Romanian rabbi (1877–1958)

Shulem Moskovitz (23 November 1877 – 14 January 1958), known as the Shotzer Rebbe, was a Romanian hasidic rabbi. He was a descendant of the famed hasidic Rebbe Yechiel Michel of Zlotshov.

==Background==
Moskovitz emigrated to London, England, before World War II, settling in Stamford Hill, a part of London where not many hasidic Jews lived then. In London, he became known as the Shotzer Rebbe. He established a Beis Medrash affiliated to the Union of Orthodox Hebrew Congregations.

Rabbi Shulem was the son of Rabbi Mordechai Yosef Moshe of Sulitza. He married Shlomtza, his first cousin, the daughter of his father's brother, Rabbi Meir, and his first wife, Dinah.
The Shotzer Rebbe wrote several volumes of Torah commentaries named Daas Sholom, are arranged according to the order of Perek Shira. He was a genius both in the revealed Torah and in Kabbala, and lived a lifestyle of holiness and simplicity.

Among the Shotzer Rebbe's descendants are The Successor Rabbi Yechiel Mechel Moskowitz, the shotz-drubitz'r rabbi (Brooklyn / Bet Shemesh), and Rabbi David Moskowitz, the Shotzer Rebbe of Ashdod, Israel, and Rabbi Naftali Asher Yeshayahu Moskowitz, the Melitzer Rebbe, also in Ashdod, author of several books, including Peiros Hailan on the laws of Chol HaMoed, and Nefesh Chaya, a commentary and interpretation of the Book of Psalms.

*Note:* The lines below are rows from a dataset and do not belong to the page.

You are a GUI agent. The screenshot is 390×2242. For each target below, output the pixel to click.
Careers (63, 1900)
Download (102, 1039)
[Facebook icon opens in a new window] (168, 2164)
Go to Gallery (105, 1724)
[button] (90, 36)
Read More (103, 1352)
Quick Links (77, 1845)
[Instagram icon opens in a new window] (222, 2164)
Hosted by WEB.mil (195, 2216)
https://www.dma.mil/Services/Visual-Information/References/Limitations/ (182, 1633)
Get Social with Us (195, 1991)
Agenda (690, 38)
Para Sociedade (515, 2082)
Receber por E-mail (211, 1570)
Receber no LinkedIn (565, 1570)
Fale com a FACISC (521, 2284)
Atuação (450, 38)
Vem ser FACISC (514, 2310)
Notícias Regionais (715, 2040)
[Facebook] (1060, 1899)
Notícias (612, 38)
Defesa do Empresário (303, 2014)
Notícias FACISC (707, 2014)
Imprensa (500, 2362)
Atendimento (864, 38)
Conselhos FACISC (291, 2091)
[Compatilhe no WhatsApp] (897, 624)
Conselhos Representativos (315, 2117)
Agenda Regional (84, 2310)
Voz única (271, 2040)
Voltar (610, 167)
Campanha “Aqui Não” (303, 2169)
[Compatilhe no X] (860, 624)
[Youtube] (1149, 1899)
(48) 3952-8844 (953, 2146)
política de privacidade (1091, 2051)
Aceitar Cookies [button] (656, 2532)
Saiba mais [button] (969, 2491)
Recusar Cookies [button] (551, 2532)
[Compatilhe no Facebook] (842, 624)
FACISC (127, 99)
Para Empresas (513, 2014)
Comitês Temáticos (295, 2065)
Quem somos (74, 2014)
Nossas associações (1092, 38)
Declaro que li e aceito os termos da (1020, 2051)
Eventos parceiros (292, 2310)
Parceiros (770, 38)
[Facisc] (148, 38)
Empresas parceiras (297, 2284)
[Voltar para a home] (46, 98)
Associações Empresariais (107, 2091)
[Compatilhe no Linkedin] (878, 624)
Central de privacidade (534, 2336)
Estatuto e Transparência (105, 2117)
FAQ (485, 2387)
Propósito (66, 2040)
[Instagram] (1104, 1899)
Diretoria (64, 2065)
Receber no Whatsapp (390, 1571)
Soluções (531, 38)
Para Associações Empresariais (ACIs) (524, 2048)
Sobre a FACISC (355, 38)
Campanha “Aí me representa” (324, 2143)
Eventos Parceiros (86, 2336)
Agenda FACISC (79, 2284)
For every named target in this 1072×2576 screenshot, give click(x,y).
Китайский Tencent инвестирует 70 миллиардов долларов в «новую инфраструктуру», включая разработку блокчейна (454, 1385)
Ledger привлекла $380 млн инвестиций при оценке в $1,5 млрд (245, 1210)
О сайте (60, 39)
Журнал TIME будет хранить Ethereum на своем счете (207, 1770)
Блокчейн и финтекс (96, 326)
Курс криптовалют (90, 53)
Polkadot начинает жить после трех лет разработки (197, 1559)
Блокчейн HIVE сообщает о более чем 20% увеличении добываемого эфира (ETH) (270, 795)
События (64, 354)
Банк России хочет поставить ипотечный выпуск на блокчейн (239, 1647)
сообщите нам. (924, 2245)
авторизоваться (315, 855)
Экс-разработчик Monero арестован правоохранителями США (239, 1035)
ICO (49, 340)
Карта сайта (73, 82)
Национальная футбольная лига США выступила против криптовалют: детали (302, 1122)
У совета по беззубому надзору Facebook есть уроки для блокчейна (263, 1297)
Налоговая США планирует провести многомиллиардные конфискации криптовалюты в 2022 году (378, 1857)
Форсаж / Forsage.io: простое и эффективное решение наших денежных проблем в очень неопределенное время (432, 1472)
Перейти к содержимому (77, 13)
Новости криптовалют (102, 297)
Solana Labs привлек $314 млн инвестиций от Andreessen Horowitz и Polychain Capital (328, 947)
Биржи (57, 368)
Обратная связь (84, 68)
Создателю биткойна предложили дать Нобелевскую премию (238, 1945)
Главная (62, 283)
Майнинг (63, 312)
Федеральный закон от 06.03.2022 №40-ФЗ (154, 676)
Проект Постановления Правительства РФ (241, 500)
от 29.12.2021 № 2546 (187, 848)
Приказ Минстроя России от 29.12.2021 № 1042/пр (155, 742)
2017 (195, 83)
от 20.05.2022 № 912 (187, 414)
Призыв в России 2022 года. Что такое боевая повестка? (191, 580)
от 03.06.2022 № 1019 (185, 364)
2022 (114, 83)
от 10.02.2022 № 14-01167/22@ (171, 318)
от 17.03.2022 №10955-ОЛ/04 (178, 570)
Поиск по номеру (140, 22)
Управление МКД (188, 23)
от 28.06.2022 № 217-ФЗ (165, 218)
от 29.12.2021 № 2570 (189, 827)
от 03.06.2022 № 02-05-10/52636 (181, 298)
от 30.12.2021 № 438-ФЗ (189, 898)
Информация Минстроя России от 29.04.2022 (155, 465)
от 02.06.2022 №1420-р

Moskovitz died in London on 14 January 1958, at the age of 80. He is buried in the Adath Yisroel cemetery in Enfield. An ohel was built over his grave. His gravesite is known as a source of yeshuos and people from all over the world travel to his kever to seek salvations. It is a place of pilgrimage every Friday.

Moskovitz left an ethical will specifying that anyone could come to his grave and ask for his help, as long as they undertake to better themselves in at least one way in exchange.